Rami contorti che sembrano prendere vita,
atmosfere glaciali, echi spettrali da cui provare a fuggire, in un bosco tortuoso
e sconfinato, senza alcun colore se non un viola gelido e piangente.
Benvenuti nel mondo degli Esben And The Witch, trio di Brighton con un nome
ispirato a un noto fairy tale danese.
Un mondo a tinte fosche, animato da una nostalgica vocazione a un romanticismo quasi
religioso e da un compiaciuto gusto del tetro, tra simboli esoterici, incantesimi
e ambientazioni sospese tra il fantasy
e il noir.
Questo è il fascino mistico di "Violet Cries", il loro album d'esordio. Rachel Davies si
propone di essere l'ennesima streghetta, nella lunga storia delle
contaminazioni gotiche in ambito pop. Il suo è un canto severo, a volte
liturgico, ma sempre freddo, quasi anestetizzato e dolente. Dream-pop il loro o piuttosto nightmare-pop, come essi stessi amano
definirlo? Questi Esben si collocano precisamente al confine tra tipiche
suggestioni dreamy, dall'incedere
languido, colmo di escursioni oniriche, quasi sospese nel nulla (leggi Cocteau Twins) e
divagazioni citazioniste radicate in luoghi ancestrali, tra mito e leggenda, che
sembrano fatti della stessa materia degli incubi (leggi l'immancabile, quando
si tratta di dark-pop al femminile, Siouxsie). Un
sottobosco completato dalla freddezza quasi avvolgente di sonorità non troppo
celatamente bjorkiane, e da quel
fare sempre dimesso e cupo à-la Portishead, anche se,
relativamente a entrambi i riferimenti, qui l'uso dell'elettronica è dosato al
minimo.
Lugubri rintocchi, lontani e poi vicini, pulsazioni sempre più opprimenti, che sfociano
in un caos squarciante e vorticoso, aprono l'iniziale "Argirya", per poi
trastullarsi nel canto etereo e tormentato della Davies. Tensione allucinante
che si quieta senza troppo tranquillizzare. L'epica cadenza dell'austera
"Marching Song" è trepidazione ansiogena, dramma, pathos. Liquide note
con chitarra à-la Red House
Painters aprono la celestiale "Marine Fields Glow", mentre "Light Streams"

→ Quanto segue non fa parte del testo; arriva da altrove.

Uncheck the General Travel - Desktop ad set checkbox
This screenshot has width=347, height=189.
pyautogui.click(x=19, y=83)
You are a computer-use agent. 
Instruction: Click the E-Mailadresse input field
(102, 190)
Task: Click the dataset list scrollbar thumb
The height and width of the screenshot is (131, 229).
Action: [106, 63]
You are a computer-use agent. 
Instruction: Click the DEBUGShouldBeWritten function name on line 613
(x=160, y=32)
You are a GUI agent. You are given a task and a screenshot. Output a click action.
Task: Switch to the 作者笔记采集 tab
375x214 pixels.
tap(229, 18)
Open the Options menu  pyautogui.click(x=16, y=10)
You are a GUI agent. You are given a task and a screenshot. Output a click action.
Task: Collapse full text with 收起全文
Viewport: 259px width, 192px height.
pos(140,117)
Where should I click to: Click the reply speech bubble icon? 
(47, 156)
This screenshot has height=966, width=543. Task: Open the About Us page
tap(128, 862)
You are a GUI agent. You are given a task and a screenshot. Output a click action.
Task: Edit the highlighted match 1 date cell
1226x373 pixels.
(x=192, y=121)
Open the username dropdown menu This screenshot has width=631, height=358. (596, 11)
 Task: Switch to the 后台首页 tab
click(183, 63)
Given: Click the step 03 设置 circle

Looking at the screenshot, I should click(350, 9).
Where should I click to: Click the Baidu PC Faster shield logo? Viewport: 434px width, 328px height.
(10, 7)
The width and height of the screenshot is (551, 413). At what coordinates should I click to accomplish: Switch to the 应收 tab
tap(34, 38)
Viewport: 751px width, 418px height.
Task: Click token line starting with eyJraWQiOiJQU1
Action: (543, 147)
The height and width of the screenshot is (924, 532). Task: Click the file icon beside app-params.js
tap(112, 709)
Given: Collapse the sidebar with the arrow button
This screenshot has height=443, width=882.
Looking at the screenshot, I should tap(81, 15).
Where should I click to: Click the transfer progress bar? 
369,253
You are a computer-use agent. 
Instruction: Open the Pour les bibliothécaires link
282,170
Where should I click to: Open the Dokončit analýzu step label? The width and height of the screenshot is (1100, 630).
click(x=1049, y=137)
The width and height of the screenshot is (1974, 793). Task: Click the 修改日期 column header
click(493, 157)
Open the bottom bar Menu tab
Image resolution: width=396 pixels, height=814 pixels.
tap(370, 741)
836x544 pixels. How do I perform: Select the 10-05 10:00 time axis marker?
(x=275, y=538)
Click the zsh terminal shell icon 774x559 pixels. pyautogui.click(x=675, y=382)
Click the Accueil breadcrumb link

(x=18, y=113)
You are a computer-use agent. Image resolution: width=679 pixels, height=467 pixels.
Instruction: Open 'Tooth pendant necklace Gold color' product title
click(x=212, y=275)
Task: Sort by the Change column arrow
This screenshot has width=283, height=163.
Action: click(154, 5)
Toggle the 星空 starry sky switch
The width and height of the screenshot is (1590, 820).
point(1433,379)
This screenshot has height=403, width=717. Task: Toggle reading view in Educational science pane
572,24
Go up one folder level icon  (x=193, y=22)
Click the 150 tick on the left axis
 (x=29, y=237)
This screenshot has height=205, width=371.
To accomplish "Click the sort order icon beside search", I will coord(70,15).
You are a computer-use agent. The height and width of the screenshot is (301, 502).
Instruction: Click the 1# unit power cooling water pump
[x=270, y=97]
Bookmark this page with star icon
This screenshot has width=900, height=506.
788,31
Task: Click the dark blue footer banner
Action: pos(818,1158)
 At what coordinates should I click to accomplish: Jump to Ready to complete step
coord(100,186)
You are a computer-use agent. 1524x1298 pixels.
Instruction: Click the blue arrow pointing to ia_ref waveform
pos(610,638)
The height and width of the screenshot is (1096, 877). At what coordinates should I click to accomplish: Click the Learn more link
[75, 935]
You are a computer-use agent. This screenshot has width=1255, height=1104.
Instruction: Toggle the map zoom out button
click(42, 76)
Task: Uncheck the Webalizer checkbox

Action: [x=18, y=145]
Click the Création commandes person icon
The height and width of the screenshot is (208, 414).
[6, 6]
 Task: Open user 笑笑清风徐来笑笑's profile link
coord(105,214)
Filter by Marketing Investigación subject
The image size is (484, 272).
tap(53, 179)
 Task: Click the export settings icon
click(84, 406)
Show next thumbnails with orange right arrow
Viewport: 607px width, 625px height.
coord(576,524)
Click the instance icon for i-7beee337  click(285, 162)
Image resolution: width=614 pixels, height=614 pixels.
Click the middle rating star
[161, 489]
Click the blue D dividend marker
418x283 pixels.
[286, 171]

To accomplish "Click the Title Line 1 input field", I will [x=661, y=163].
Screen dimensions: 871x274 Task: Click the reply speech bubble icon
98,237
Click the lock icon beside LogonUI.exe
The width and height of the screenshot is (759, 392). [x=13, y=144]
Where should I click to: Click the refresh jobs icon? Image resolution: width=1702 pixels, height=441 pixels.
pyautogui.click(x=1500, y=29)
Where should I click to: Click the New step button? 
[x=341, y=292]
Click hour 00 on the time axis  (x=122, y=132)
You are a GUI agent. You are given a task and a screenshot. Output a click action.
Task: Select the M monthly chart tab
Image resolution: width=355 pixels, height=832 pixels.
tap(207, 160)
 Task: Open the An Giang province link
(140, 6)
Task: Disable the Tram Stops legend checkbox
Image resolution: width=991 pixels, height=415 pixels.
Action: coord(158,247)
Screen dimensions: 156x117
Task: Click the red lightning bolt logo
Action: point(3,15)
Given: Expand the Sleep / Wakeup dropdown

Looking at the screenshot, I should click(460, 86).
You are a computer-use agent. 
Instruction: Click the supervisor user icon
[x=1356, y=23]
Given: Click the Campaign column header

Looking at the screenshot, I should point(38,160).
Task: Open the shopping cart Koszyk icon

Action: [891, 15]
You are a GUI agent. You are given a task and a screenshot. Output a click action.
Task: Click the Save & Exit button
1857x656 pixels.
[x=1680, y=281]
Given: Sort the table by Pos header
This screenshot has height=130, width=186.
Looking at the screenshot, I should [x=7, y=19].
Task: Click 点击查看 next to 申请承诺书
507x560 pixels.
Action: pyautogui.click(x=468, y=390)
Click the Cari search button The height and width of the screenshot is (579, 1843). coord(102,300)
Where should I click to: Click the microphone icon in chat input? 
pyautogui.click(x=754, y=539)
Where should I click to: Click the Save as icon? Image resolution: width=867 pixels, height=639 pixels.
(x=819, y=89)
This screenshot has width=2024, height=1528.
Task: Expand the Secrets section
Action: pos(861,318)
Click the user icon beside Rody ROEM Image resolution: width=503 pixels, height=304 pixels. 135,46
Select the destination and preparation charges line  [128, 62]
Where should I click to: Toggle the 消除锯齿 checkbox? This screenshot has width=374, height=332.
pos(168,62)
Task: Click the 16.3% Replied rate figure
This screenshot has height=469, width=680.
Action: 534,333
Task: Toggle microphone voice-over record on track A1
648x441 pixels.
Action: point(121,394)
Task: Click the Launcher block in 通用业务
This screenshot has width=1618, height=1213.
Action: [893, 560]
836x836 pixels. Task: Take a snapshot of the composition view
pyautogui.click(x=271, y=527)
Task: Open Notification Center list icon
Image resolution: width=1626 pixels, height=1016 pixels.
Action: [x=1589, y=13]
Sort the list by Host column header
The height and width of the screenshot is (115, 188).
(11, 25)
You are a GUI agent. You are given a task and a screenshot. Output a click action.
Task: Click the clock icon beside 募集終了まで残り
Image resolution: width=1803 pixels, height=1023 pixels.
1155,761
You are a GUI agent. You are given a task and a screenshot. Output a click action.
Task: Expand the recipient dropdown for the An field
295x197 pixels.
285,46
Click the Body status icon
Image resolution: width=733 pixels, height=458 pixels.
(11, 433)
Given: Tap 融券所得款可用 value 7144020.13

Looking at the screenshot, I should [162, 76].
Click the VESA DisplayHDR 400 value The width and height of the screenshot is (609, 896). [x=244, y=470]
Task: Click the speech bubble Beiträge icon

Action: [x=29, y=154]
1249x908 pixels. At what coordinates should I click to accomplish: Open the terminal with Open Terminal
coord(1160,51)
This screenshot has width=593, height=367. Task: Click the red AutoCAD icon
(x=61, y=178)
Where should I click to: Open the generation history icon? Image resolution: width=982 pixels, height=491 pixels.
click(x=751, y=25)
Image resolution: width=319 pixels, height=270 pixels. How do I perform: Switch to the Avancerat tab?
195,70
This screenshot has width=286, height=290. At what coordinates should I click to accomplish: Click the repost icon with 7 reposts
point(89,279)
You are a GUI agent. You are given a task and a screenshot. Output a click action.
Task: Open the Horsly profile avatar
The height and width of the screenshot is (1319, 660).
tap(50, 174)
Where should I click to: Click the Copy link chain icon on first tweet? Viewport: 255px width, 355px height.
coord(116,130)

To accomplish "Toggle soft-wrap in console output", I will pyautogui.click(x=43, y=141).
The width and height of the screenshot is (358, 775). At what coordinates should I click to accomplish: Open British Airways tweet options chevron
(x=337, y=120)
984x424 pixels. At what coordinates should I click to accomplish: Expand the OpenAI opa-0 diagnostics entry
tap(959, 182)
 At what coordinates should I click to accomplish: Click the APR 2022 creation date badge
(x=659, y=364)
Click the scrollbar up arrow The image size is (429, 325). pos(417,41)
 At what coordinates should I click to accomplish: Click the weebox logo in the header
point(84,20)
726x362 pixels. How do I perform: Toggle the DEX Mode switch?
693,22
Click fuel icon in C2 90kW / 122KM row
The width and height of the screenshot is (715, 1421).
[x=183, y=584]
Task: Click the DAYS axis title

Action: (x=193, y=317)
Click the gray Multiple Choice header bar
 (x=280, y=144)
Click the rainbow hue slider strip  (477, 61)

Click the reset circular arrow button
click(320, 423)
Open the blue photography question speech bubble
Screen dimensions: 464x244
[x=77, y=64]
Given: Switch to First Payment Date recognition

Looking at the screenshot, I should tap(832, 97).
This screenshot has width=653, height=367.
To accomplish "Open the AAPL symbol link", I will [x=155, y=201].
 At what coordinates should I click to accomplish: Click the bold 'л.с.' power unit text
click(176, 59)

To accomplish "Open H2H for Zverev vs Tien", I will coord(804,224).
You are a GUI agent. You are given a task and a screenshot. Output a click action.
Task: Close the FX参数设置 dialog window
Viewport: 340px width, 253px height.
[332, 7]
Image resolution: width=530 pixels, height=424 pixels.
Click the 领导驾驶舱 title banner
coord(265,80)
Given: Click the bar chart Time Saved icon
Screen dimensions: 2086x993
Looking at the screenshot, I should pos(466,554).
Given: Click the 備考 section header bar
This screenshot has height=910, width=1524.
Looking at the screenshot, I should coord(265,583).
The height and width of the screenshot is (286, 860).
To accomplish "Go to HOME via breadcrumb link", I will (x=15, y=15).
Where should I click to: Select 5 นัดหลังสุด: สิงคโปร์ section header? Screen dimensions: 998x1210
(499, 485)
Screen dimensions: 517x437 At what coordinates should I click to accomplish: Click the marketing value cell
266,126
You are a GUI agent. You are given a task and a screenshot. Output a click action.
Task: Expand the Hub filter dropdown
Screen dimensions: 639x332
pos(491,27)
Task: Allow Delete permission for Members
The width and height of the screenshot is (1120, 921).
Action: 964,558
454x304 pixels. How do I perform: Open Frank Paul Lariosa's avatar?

è il pezzo più drammatico e teatrale del disco, con i suoi impetuosi
andirivieni, le sue mutazioni inafferrabili, e quella voce spaventata, quasi da
invocazione.
Le pulsazioni minimali tintinnanti tra riverberi sfuggenti e obliqui, come sinistre folate di
vento, fanno assomigliare "Hexagons IV" a un oscuro rituale che si consuma
lentamente fino a sublimarsi con insana e convulsa agitazione in "Chorea",
prima di piombare nel baratro. La nebbia non accenna ad andarsene, e così anche
"Warpath", con quel riff quasi regale, sembra sdoppiarsi magicamente,
come aria evanescente. La destrutturazione prosegue in maniera ancora più
violenta in "Eumenides", i cui pezzi si compongono e ricompongono come magma
disorientante, tra salmodie quasi litaniche, glitch spiazzanti e
travolgente chiusura electro. La
desolazione di ciò che resta è raccontata con elegante mestizia nella
conclusiva "Swans", sorta di epilogo in languida dissolvenza, tra redenzione e
disperazione.
"Violet Cries" è un disco dal fascino quasi segreto, mitologico, ricco di atmosfere
incantate e inquietudini remote ma sempre vive.